As shown in FIG. 1, a low profile oven 18 comprises an insulated housing, defining a baking cavity 20 with two front access doors 22, 23 on one side and a blower 24 on an opposite (back) side. The oven housing may take any convenient form, shape, and size. It may have interior and exterior metal surfaces separated by suitable insulation.
In greater detail, in one embodiment, the oven comprises an insulated enclosure housing 18 with a central baking area 20 defined on at least two sides by non-insulated walls 25, 27 (FIG. 8). On these two sides, channels 32, 38 form air passageways outside of the non-insulated walls. A first 32 of the channels is a combustion chamber formed under the floor of the oven cavity 20. A second 38 of the channels is an exhaust formed over the ceiling of the oven cavity 20. Each of these channels 32, 38 has an opening to ambient external air for drawing air into and expelling air from the oven cavity.

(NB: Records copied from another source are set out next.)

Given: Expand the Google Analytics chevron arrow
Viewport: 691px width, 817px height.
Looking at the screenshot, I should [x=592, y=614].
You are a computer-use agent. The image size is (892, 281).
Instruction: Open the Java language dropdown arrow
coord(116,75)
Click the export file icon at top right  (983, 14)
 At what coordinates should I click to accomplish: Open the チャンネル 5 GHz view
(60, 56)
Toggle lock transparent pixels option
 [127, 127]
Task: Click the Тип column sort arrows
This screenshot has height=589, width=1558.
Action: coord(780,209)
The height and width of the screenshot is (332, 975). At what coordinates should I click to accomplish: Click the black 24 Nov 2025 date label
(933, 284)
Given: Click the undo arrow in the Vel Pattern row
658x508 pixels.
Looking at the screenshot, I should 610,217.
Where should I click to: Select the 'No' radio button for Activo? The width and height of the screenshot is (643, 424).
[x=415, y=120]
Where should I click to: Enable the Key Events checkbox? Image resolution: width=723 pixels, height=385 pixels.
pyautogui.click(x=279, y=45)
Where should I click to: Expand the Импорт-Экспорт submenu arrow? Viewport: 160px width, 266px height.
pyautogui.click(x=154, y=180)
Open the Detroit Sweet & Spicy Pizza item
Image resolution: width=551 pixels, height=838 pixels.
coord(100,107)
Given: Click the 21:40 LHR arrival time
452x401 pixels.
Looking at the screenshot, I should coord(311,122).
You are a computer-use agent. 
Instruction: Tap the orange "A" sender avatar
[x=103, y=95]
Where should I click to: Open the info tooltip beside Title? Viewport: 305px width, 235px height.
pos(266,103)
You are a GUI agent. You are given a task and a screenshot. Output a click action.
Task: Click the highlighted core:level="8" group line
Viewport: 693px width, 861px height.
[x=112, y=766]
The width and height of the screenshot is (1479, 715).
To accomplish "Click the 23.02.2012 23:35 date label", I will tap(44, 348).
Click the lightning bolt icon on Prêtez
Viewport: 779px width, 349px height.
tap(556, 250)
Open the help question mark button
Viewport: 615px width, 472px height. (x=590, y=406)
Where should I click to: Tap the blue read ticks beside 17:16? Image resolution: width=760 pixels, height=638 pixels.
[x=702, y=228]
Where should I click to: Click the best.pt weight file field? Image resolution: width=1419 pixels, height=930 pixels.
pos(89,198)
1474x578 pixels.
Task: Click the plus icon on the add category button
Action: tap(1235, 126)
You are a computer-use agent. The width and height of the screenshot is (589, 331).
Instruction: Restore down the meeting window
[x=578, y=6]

The front of the exhaust passageway 38 opens into the baking cavity at inlet 40 (FIG. 8) and ends in the back of the oven at an outlet port 44. The blower 24 draws in air through one of the channels 32, circulates air within the oven, and blows air out through the other 38 of the channels. Inshot burners 26, 28, 30, at the front of the oven heat the air inside the first channel or combustion chamber 32.
The circulating air motor 45 is located outside the insulated housing of the oven cavity. Motor 45 drives bi-centrifugal blower 24, and circulates air within the oven and into exhaust passageway 38 through the outlet 40 to the ambient air through the outlet port 44.
The blower 24 comprises a rotating cylinder with a solid plate 47 in a central region. Blades 48 on rear side of the solid plate 47 draw ambient external air past the burner means 26, 28, 30 and into the oven chamber. Blades 50 on the front side of the solid plate 47 circulate air within the oven and expel it from the oven via channel 38. As the blower wheel rotates, a centrifugal force flings air outwardly from the periphery of the two sets of blades 48, 50, while drawing air into the center of the blades. The solid disk 47 separates these two air streams.
Hence, there are two separate air streams 56, 58 (FIG. 8), separated by a solid plate 47, one stream 56 entering the back of blower blades 48 and the other 58 entering the front blower blades 50. Air stream 58 is a recirculation of air within the oven cavity 20. Air stream 56 is the hot air that is heated by the burners 26-30. These two streams 56, 58 mix at the outlets of the two sets of blower blades.
The blower 24 is located behind a baffle plate 59 which separates the oven cavity into two compartments, one including blower 24 the other forming the oven baking cavity 20. The space surrounding baffle plate 59 and a hole through the center of baffle plate 59 provide a path through which the heated air may flow under the urging of the blower. The first or central opening provides a path for the passage of air from an interior of the oven to the blower. The baffle means 59 is surrounded by space between it and the oven walls. This space forms openings through which circulating air is expelled into the oven. Hence, the baffle plate 59 forces the air to flow around the sides of the oven and to return to the blower through the center of the oven. This flow creates a substantially uniform temperature throughout the oven cavity 20.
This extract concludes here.